> **WORK REQUEST**
In the entries below, some lines contain "Enable"; work out how many and answer with the figure only.

> **Collected data**
Content starts
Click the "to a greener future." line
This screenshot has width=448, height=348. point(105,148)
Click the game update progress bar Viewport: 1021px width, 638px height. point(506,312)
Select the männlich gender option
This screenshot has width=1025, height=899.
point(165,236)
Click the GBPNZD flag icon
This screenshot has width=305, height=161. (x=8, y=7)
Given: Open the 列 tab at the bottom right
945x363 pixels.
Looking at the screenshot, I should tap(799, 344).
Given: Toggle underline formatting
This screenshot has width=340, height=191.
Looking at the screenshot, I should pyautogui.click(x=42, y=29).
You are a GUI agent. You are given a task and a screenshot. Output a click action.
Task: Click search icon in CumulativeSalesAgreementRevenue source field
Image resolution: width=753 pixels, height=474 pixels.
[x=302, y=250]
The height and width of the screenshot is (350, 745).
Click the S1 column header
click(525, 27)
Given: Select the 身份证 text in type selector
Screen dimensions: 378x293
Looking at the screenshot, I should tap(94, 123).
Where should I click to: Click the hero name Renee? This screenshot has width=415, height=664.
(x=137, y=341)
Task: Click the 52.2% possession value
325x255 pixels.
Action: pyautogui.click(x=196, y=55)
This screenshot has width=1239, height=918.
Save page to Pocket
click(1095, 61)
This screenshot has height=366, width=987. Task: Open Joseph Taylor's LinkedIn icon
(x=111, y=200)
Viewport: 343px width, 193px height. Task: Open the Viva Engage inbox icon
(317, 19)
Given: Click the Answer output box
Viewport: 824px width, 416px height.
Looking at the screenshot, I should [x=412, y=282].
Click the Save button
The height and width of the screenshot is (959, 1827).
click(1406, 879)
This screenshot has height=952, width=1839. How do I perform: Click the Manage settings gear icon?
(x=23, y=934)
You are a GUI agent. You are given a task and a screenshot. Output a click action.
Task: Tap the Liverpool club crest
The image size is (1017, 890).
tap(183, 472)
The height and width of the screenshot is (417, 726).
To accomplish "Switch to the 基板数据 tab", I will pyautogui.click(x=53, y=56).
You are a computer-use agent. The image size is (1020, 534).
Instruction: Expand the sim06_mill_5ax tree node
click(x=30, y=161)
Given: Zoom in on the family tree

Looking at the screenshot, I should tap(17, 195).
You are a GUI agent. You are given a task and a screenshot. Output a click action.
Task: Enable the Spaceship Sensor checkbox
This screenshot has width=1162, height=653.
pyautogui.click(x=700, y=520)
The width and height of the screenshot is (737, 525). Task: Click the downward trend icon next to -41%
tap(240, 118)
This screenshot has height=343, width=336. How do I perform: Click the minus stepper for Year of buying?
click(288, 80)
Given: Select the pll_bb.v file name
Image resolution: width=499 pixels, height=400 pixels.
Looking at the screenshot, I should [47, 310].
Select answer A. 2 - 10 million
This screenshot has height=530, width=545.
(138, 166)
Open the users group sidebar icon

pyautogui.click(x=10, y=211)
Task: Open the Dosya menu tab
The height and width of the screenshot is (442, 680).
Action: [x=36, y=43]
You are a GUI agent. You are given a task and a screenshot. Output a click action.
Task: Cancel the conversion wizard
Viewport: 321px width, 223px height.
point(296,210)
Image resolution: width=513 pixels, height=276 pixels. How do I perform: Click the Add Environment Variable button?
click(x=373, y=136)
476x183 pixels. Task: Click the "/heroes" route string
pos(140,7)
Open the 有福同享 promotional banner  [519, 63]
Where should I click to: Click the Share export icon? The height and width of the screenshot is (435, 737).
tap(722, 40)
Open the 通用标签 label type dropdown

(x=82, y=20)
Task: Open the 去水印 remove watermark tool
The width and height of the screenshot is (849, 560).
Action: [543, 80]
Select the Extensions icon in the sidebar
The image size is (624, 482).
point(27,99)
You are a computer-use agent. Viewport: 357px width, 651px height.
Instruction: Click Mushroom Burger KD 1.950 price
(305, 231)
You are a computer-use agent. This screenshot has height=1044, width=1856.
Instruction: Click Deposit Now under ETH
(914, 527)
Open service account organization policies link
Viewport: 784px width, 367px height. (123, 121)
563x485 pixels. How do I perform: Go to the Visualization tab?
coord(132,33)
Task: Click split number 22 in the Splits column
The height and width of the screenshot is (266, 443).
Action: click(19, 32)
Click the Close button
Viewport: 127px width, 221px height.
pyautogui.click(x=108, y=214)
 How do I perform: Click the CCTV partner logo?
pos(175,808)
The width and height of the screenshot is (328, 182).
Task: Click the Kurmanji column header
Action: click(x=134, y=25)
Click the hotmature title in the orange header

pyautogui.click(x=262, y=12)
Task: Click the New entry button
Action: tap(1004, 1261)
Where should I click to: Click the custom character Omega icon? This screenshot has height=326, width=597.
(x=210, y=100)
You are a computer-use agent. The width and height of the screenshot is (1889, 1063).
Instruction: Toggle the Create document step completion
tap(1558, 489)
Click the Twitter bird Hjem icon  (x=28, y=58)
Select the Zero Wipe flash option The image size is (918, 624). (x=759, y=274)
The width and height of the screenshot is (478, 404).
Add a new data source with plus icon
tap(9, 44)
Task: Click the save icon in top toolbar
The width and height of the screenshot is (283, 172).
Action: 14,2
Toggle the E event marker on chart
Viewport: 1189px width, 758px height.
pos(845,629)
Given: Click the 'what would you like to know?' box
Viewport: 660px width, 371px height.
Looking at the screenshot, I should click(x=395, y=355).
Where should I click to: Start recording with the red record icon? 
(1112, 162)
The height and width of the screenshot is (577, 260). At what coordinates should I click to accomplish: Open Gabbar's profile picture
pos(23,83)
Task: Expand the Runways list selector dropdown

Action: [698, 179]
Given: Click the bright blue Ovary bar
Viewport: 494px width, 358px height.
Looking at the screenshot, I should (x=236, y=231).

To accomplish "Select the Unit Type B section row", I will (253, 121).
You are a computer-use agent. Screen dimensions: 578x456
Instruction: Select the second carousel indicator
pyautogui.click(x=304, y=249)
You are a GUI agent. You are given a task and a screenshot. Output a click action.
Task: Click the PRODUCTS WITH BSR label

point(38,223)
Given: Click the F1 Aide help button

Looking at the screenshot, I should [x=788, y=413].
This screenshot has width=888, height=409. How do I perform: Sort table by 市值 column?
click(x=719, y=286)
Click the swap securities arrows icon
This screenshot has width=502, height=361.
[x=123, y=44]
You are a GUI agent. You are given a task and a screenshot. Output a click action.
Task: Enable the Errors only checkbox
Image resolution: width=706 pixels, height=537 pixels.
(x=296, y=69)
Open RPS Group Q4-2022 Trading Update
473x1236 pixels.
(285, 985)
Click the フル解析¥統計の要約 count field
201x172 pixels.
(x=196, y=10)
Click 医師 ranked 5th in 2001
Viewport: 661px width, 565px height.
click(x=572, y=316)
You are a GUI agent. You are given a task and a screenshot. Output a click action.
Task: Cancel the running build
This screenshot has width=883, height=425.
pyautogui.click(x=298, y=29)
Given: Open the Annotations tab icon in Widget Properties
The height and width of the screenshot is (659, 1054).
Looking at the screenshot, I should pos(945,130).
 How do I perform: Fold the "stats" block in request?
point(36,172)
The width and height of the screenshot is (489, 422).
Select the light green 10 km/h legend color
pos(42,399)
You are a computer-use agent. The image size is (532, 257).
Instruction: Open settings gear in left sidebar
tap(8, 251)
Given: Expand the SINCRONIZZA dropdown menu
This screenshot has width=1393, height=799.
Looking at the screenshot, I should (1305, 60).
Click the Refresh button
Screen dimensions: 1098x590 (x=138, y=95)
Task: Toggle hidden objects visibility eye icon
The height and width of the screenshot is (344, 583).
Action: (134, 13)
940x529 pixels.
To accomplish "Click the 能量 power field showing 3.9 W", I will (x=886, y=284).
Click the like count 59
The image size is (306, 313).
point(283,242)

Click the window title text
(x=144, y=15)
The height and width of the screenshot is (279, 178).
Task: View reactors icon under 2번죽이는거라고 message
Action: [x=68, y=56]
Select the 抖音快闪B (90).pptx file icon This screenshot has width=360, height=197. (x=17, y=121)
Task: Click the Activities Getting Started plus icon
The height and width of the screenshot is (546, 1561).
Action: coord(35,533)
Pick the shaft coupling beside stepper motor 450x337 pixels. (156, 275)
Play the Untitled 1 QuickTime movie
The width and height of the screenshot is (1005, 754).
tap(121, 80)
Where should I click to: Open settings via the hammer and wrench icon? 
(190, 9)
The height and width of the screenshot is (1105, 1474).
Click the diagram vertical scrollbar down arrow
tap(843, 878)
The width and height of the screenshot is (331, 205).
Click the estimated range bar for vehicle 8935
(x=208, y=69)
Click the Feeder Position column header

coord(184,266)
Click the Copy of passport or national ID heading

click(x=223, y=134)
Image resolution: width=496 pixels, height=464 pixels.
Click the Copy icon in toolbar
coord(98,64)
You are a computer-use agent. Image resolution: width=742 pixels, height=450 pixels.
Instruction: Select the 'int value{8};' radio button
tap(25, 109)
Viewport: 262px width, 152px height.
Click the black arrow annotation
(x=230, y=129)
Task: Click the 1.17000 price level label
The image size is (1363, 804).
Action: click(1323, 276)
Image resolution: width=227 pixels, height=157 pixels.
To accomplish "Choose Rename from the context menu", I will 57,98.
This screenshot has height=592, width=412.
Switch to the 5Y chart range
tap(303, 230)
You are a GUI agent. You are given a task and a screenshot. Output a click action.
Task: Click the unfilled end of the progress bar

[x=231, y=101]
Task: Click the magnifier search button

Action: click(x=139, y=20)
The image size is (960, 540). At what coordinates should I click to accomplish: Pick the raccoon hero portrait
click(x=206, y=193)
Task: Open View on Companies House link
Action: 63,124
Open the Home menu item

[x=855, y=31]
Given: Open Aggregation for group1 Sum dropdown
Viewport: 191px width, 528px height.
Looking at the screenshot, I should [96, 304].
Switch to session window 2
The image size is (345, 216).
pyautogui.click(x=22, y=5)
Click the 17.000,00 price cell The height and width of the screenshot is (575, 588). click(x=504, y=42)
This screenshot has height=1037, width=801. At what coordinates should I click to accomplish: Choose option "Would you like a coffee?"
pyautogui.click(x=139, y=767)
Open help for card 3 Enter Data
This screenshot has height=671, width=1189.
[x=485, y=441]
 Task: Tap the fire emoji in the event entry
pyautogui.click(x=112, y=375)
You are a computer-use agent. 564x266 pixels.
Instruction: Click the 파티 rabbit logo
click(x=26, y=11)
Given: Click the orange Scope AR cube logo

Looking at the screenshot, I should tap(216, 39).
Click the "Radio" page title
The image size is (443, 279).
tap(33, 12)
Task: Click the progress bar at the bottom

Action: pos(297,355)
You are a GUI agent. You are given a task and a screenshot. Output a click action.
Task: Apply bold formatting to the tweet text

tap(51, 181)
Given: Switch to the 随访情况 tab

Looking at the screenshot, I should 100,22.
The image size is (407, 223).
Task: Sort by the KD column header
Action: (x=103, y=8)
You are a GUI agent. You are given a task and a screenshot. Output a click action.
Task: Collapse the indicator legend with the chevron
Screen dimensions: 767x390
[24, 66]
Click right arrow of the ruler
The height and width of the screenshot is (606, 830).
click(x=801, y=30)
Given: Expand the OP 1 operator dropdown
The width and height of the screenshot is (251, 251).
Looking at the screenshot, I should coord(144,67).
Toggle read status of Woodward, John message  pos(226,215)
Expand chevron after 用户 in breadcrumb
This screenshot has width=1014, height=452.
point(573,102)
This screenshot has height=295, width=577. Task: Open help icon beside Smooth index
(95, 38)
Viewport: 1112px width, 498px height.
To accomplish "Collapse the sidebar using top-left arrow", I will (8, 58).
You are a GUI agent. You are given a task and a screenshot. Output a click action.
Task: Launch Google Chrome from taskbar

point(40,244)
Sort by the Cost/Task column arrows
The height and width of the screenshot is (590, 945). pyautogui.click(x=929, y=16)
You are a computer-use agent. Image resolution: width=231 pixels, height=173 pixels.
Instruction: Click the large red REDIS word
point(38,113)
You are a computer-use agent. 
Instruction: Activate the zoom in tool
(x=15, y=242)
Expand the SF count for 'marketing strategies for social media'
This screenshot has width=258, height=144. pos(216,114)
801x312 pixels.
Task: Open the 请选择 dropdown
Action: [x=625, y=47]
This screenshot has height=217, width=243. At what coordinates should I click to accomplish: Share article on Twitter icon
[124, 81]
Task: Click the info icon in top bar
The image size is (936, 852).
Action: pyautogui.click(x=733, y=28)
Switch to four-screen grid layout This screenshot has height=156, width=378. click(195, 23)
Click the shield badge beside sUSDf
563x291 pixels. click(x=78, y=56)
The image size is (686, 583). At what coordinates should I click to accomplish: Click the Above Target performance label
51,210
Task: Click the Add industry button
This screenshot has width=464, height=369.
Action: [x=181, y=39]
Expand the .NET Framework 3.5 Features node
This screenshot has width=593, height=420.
Content ends
> **OUTPUT FOR THIS EXERCISE**
2